Exercise description >> Can you update the lines below by swapping "dropdown" for "drop-down" everywhere it occurs, leaving everything else untouched and omitting the pictures?

_____

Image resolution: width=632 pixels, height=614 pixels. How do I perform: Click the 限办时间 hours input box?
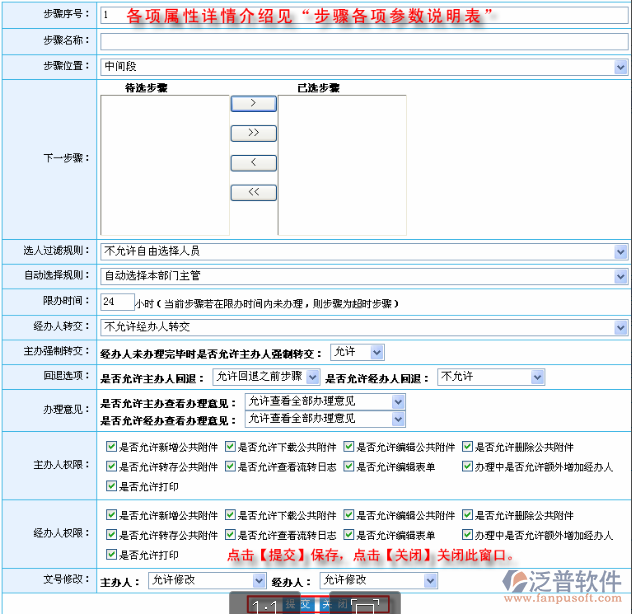coord(117,301)
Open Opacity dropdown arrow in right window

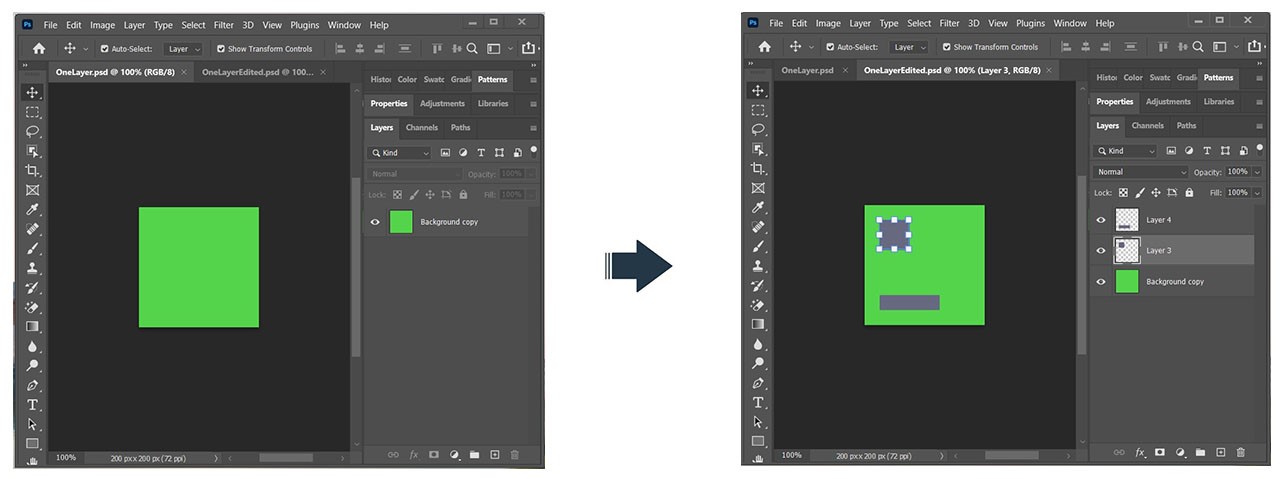pyautogui.click(x=1257, y=172)
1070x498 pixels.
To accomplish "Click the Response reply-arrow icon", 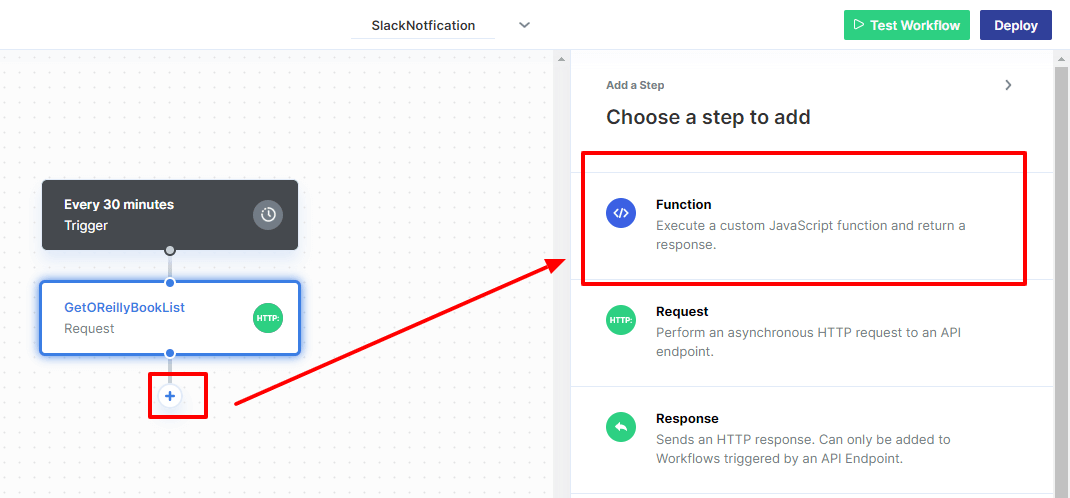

_____

Exercise solution >>
Image resolution: width=632 pixels, height=614 pixels. How do I perform: Click the 限办时间 hours input box?
coord(117,301)
Open Opacity drop-down arrow in right window

pyautogui.click(x=1257, y=172)
1070x498 pixels.
To accomplish "Click the Response reply-arrow icon", 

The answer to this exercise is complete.